Ever since 1999, when I took up the role of Moderator-Elect, I’ve looked for ways to cooperate with the broader church to express the unity for which Christ prayed (John 17:20-21). In that quest, I worked shoulder to shoulder with other board leaders to cast a vision for a “big tent” that could house many disparate groups, welcoming each part to share its own identity and calling with the whole. From the beginning, we knew that unity would never be achieved through an attempt at uniformity.
To clarify the vision for our life together, we adopted the 1995 statement on Vision: Healing and Hope and the 1999 Membership Guidelines, built on four Biblical principles — covenant, accountability, unity and diversity.
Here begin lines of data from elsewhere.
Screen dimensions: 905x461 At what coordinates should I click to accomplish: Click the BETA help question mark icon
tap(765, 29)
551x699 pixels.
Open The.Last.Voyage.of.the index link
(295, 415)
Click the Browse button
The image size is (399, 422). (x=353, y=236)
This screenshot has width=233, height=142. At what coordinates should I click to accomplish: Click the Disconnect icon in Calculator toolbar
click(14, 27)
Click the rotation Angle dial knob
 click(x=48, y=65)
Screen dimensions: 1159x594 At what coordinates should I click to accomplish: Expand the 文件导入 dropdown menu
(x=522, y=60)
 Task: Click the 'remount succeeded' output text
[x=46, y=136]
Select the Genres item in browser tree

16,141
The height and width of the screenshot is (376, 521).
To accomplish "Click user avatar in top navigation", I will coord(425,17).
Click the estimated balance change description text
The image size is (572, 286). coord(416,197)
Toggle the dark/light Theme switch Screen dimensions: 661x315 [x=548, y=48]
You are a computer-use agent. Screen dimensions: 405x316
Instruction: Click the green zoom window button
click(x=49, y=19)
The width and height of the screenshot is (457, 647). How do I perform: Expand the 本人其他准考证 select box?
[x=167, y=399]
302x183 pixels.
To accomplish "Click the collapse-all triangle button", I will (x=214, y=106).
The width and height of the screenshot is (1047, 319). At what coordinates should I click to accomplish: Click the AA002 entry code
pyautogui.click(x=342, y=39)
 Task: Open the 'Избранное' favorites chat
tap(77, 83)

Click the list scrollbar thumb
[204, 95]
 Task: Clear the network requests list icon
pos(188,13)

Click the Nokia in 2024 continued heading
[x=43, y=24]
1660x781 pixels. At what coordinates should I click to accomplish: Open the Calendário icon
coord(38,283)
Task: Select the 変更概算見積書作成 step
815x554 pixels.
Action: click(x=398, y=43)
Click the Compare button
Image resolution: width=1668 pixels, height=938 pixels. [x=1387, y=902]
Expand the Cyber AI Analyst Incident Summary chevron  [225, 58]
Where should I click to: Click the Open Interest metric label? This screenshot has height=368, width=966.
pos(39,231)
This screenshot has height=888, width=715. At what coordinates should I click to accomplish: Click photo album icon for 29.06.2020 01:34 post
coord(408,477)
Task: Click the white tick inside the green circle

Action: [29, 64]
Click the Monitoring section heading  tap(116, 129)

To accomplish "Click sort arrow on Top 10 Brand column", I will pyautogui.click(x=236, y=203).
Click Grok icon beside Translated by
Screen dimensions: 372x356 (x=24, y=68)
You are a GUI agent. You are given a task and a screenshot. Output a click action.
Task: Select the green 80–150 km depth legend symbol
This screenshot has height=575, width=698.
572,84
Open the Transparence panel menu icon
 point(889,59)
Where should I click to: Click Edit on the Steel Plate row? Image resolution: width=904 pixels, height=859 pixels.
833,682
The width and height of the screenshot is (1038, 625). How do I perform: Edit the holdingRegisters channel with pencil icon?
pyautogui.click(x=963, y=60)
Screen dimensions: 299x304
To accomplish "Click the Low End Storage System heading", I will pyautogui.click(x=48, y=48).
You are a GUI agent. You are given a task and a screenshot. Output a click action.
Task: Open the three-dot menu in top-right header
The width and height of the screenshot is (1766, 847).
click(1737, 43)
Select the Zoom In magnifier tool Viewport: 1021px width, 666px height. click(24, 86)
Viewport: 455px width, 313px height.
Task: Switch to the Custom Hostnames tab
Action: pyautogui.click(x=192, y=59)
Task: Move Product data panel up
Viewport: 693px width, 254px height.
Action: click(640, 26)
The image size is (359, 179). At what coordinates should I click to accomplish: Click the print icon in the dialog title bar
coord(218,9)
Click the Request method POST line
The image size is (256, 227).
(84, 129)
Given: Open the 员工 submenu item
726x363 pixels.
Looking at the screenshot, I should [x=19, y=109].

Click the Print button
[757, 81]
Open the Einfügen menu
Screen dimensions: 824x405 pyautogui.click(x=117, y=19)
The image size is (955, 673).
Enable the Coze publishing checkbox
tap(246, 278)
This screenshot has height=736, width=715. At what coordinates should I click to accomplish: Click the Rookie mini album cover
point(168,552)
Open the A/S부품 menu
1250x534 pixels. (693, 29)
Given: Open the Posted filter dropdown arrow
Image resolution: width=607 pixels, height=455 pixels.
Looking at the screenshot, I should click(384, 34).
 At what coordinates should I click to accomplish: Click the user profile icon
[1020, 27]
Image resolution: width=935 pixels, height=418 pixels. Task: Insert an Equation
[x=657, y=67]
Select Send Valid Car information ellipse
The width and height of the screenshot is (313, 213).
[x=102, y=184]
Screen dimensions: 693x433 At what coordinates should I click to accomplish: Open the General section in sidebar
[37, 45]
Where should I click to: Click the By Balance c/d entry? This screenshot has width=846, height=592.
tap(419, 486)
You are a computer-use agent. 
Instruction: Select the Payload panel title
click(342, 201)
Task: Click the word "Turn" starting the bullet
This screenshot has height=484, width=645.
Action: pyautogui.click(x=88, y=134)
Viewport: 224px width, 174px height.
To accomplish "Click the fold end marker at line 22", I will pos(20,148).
We named these values as an effort to unite in faith and mission, building on the true foundation of Jesus Christ as reflected from an Anabaptist perspective. Along with these four values, I brought the expectation that when we faced difficult decisions, we would attempt to discern God’s will together, seeking group consent (if not consensus) where possible.
As a denominational leader, I soon discovered the limits of my understanding as I attempted to put these values into practice. My interaction with diverse constituent groups across the country taught me that the meaning and significance of these four values is highly dependent on context. I found that even within the same extended family or congregation, people view the meaning of covenant, accountability, unity and diversity in very different ways. I have always known this to be true, but my experience as a leader taught me that these differences are often rooted in genuine spiritual convictions, not just cultural bias or unwillingness to agree.
Further, I’ve come to see that unity and consensus are sometimes superseded by other values in our church, at times for legitimate reasons.
Consensus forged in large groups such as our delegate assembly can sometimes reflect the unfair biases of the leaders who set the agenda or the tyranny of a majority vote, devaluing or even muting legitimate dissent. In other words, the press for unity can at times ignore the wisdom of disparate voices, offending the spiritual convictions of persons or groups who remain in the minority.
Our pursuit of unity must pay attention to the heartfelt convictions of individuals as well as niche groups, particularly since the rise of social media. Articulate people with access to a smartphone can now gain a following which the most sophisticated news organizations would have paid dearly to gain even a decade ago.
Further, I’ve learned that communal discernment on very specific questions can only work effectively where there are broadly shared values. Where people differ on basic values, it will be difficult for them to listen for God’s voice together, or to agree on what God is saying. I’ve needed to concede that the broader and more diverse the group, the more difficult it is to do communal discernment on specific questions. When it comes to controversial issues, even nuclear families find themselves on opposite sides. How then could we expect that congregations and area conferences would come to ready agreement?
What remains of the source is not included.